- [What is being asked]: Below, locate the line that contains "Task: Click the yellow". Repeat exactly from that line to the line that contains "Open the Analytics bar chart icon", inclusive, leaving out the pictures.

Segment Open

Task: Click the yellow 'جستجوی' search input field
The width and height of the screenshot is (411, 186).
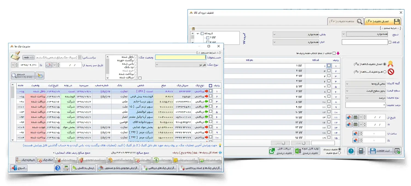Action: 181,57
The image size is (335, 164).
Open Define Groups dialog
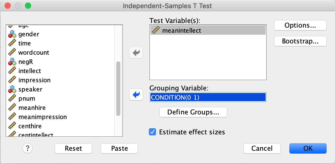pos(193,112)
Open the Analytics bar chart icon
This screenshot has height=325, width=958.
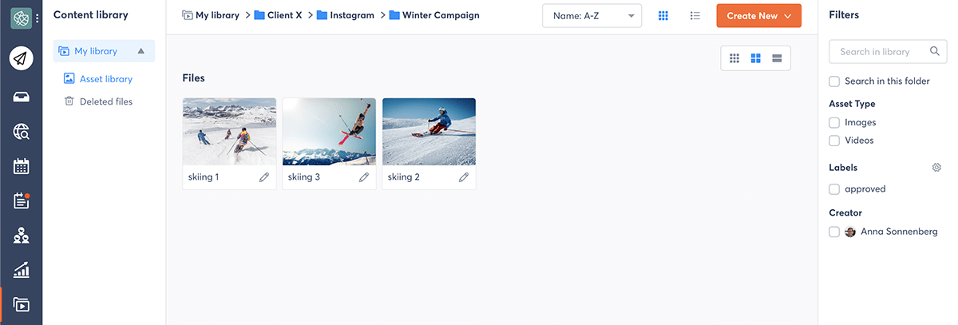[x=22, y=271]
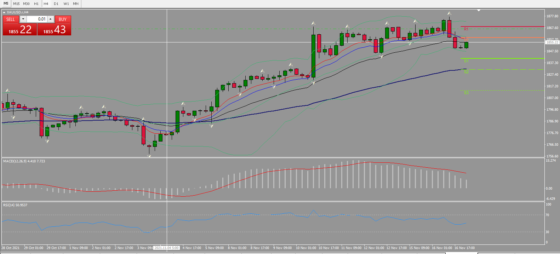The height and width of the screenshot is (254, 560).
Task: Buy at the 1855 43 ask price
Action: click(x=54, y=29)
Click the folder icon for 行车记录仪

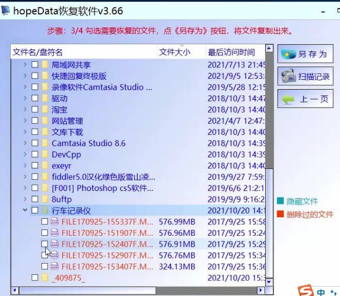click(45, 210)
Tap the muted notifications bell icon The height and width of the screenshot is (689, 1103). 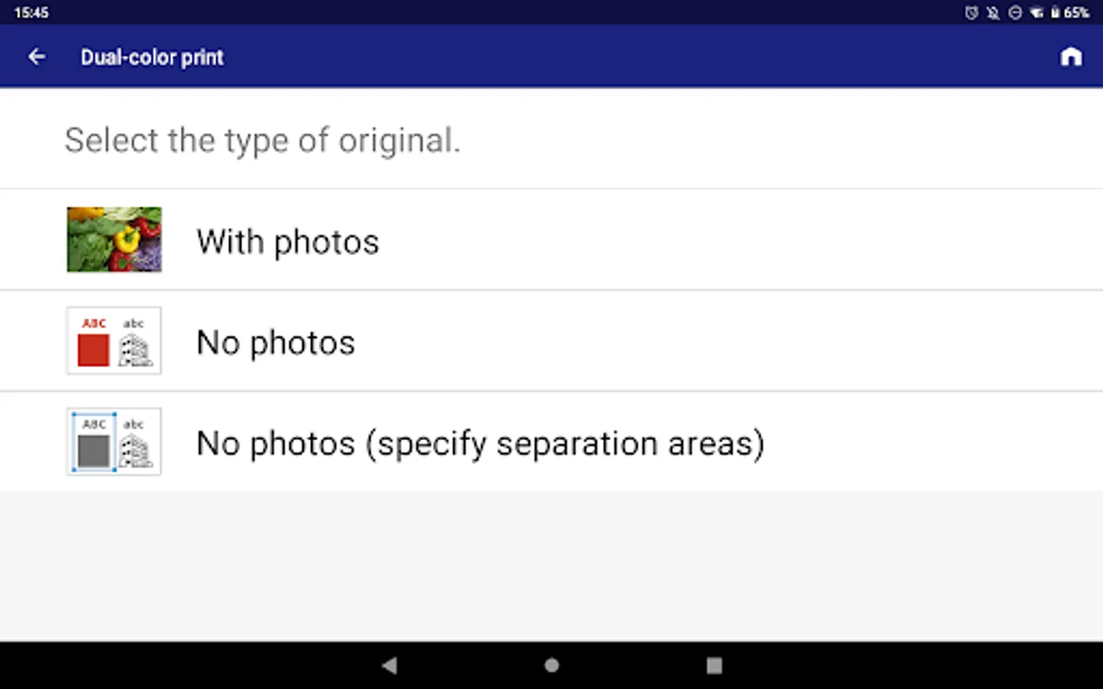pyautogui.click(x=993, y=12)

Segment Closed
Segment Open

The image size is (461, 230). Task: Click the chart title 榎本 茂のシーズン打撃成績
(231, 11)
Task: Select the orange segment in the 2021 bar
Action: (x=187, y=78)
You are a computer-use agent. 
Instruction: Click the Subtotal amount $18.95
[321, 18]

Segment Closed

- [Exercise answer]:
Task: Click the yellow 'جستجوی' search input field
The width and height of the screenshot is (411, 186).
Action: 181,57
The image size is (335, 164).
Open Define Groups dialog
pos(193,112)
Open the Analytics bar chart icon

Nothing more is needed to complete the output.